In order to move towards Event Streaming and Event Based Architecture, the first thing we need to do is source data in real time and publish it onto an event stream.
Even this first step can be difficult, because many applications do not “publish” events as they are entered by users. Instead, these applications interact directly with a proprietary relational database specific to their application where the data then remains trapped.
This is equally true for line of business applications, SaaS platforms such as Salesforce, and even web analytics platforms such as Google Analytics. The data is simply hard to extract as real time streams.
For this reason, we often need to implement the technology to source real time event streams ourselves. Sometimes we can do this by making changes to our source application, and sometimes we have to interrogate the source application through APIs or by interacting with their database and database extracts in order to get them.

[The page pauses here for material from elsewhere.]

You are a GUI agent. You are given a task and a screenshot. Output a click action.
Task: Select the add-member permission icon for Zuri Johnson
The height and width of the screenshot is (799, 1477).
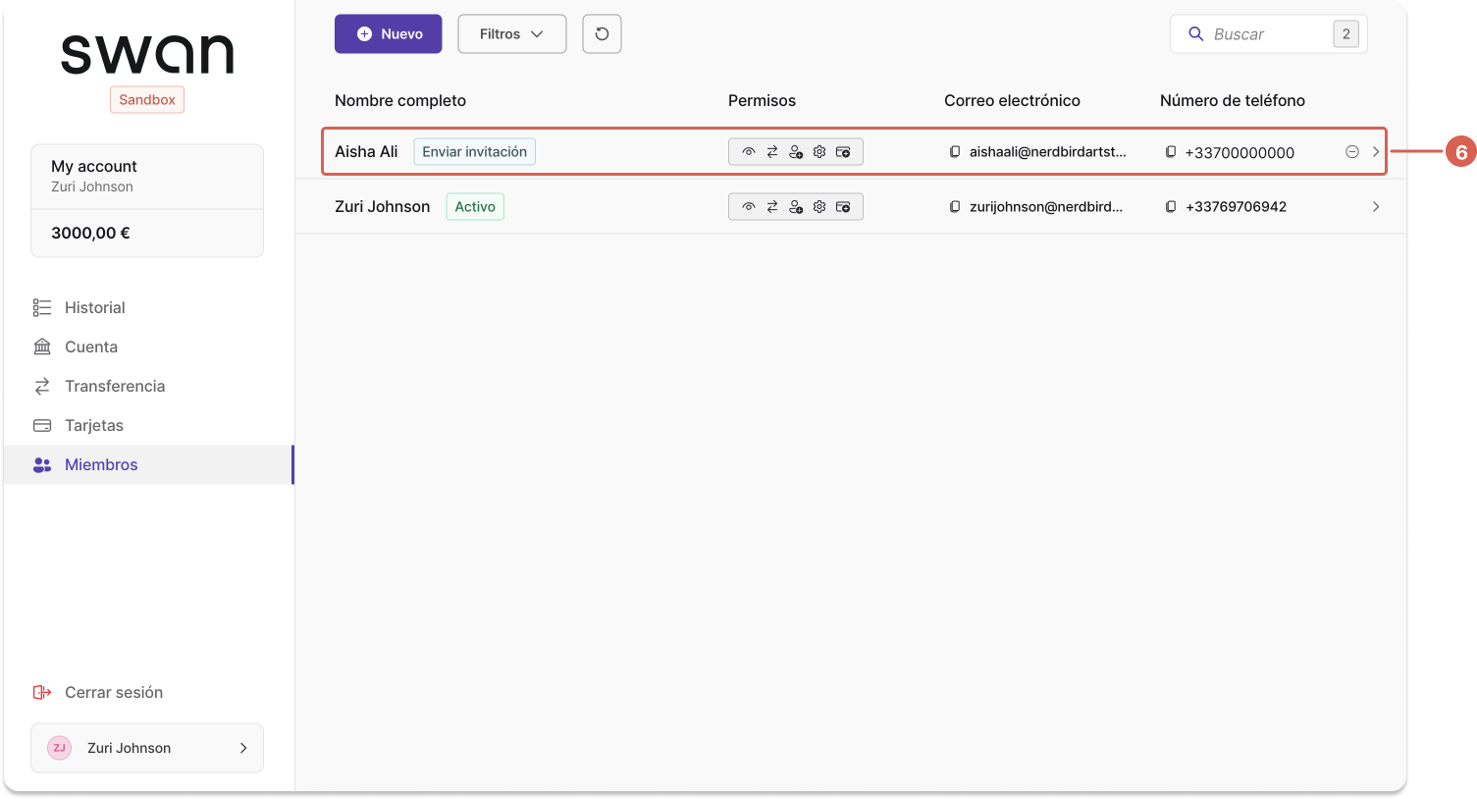pyautogui.click(x=796, y=206)
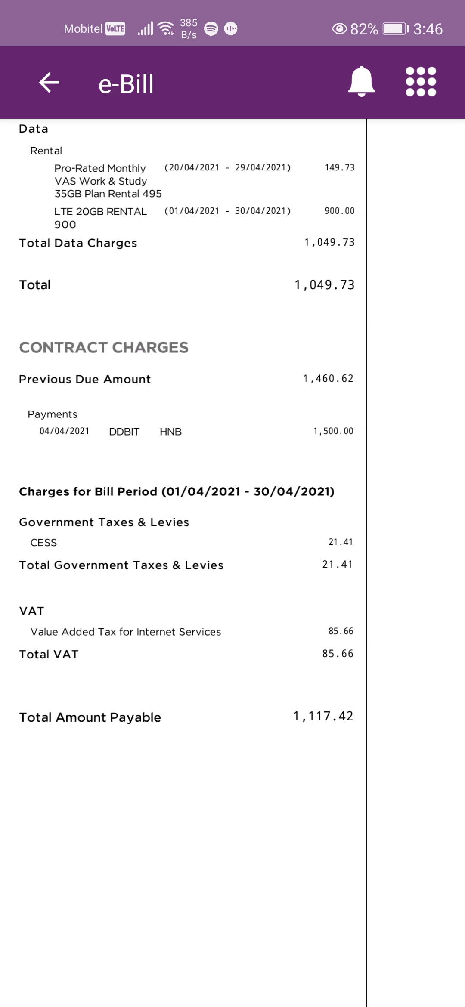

This sounds like a lot of work and even a barrier to moving towards streaming architectures. However, we have experienced that it is no more onerous than extracting data using traditional ETL tools and approaches whilst moving organisations to a much more modern data architecture.
So our task as data engineers is to take these unfriendly sources, and turn them into streams.
Fortunately, there are a few technologies and platforms which will help us to achieve this so we aren’t starting from scratch each time:
Kafka Connect is part of the Kafka and Confluent ecosystem. It is used for exchanging data with external system such as applications, databases and other message queues for both reading and writing.
Kafka Connect could for instance connect to a database via JDBC, send all of the historical records, then poll the database every minute for new updates. This is ultimately database polling and is not real time, but is likely to be much faster than periodic batch exchanges and at least starts us moving towards events and continuous data integration.
As well as Databases, Kafka Connect supports things like traditional message queues or connecting to applications such as SalesForce or ServiceNow, giving you a consistent mechanism for integrating data.
Debezium allows us to extract events from popular databases such as MySQL. Rather than connecting at a JDBC level as with Kafka Connect, Debezium works at a lower level and listens to databases transaction logs in order to turn them in a real time stream of events. This is more performant, lighter on the database, and more real time. This technique is often referred to as Change Data Capture.
Singer is referred to as the open-source standard for writing scripts that move data. It allows you to write simple scripts which listen to data sources and then turn the updates into JSON based events which can be published as they are found.
Streaming ETL Tools
Most data engineering has historically involved batch extract, transform and load. Tools such as StreamSets and Striim are an evolution of this idea, but are more modern, cloud native / SaaS tools which can both be used to deliver batch and continuous data from sources to endpoint reliably. These tools are based on visual workflows and use approaches which will be more familiar to the traditional ETL engineer.
Many people think that the readiness of their applications is a barrier to moving towards streaming architectures, but as this article shows, there are a many routes to extracting data from data sources which are not at first geared up to it.
By deploying these technologies, you’ll be able to integrate your data faster, build real time analytics and implement event processing scenarios where systems automatically respond to captured events. Though streaming data integration is a low level concern, it can have enormous impact on your customer experience and business efficiency.